Lustre allows you to configure the number of stripes, the stripesize and the servers (OSS) to use, for every file, directory or directory-tree.
Practically, the smallest recommended stripe size is 512 KB because Lustre tries to batch I/O into 512 KB chunks over the network. This is a good amount of data to transfer at one time.
Perhaps you will see a problem, that the file that you are using is considered as a single object. In this case, the file (or object) is stored on a single OST, i.e., a single disk, and you do not see any performance improvement.
You can directly query the files that you are using with
lfs getstripe <filename>
If you see a single OST, well then your I/O is not striped against multiple OSTs and all goes sequentially.
You can change this, by stopping and restarting the application in a new directory with a different stripe count.

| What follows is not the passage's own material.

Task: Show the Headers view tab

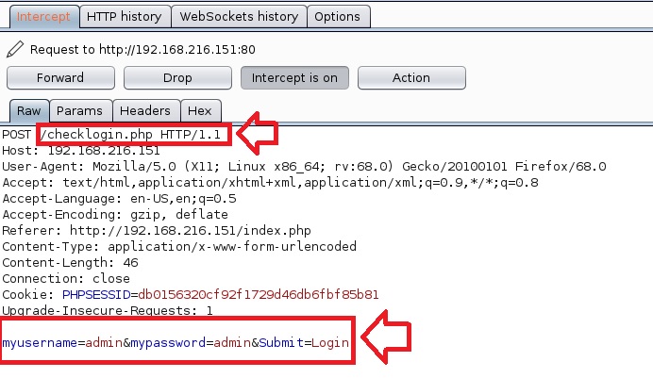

lsf setstripe --count=-1 .
A stripe-count of -1 means that all available OSTs should be used. If you rerun the lsf getstripe command now, you should see
that the objects are distributed over all OSTs. Of course, you could have set the new stripe to a single file only. Directories are propagating the striping features. In the example above, all files and directories created from "rundir" will have the same new settings.
Check the manual pages (205pp.) for more options, and how to optimize striping for individual files.